▶ _WHAT IS BEING ASKED_: Copy the rows word for word, starting at the line that contains "You are a computer-use agent. Screen" and ending at the line that contains "point(137,203)", both included.

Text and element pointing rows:
------------------------------------

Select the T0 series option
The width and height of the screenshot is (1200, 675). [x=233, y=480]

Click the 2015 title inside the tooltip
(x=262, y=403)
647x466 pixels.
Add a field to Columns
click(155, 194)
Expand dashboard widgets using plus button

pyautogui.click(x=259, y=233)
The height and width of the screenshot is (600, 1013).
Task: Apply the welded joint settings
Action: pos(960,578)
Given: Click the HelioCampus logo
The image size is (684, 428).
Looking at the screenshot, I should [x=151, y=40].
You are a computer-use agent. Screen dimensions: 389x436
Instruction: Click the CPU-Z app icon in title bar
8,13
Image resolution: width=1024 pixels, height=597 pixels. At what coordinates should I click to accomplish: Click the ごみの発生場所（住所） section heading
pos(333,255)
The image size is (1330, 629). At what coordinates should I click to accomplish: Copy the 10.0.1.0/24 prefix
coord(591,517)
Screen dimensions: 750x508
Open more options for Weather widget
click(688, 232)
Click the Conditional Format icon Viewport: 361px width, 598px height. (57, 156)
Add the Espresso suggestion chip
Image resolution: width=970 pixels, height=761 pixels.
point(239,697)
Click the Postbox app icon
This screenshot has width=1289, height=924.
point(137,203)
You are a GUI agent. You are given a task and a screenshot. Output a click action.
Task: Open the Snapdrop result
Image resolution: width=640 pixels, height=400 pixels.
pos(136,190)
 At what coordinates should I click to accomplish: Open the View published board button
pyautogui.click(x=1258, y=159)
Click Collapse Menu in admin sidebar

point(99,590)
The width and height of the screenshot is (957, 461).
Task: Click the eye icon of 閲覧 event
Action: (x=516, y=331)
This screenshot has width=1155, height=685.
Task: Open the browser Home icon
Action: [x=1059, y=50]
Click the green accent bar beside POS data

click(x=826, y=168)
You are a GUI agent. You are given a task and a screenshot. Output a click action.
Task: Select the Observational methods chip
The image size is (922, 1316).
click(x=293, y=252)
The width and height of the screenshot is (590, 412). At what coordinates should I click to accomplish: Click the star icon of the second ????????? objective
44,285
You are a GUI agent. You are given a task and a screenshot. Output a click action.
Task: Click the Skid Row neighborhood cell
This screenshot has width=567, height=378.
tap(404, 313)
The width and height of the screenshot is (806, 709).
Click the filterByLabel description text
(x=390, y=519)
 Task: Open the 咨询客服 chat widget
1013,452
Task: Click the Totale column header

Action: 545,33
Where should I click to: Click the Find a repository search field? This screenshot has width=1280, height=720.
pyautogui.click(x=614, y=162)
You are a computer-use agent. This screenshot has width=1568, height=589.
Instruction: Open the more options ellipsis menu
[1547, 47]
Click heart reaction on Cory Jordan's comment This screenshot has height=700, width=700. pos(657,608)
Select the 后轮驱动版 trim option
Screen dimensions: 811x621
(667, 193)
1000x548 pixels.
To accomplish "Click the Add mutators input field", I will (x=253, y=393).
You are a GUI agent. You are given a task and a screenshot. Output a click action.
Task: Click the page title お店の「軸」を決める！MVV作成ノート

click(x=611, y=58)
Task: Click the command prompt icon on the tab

------------------------------------

▶ _FULL ANSWER_:
You are a computer-use agent. Screen dimensions: 389x436
Instruction: Click the CPU-Z app icon in title bar
8,13
Image resolution: width=1024 pixels, height=597 pixels. At what coordinates should I click to accomplish: Click the ごみの発生場所（住所） section heading
pos(333,255)
The image size is (1330, 629). At what coordinates should I click to accomplish: Copy the 10.0.1.0/24 prefix
coord(591,517)
Screen dimensions: 750x508
Open more options for Weather widget
click(688, 232)
Click the Conditional Format icon Viewport: 361px width, 598px height. (57, 156)
Add the Espresso suggestion chip
Image resolution: width=970 pixels, height=761 pixels.
point(239,697)
Click the Postbox app icon
This screenshot has width=1289, height=924.
point(137,203)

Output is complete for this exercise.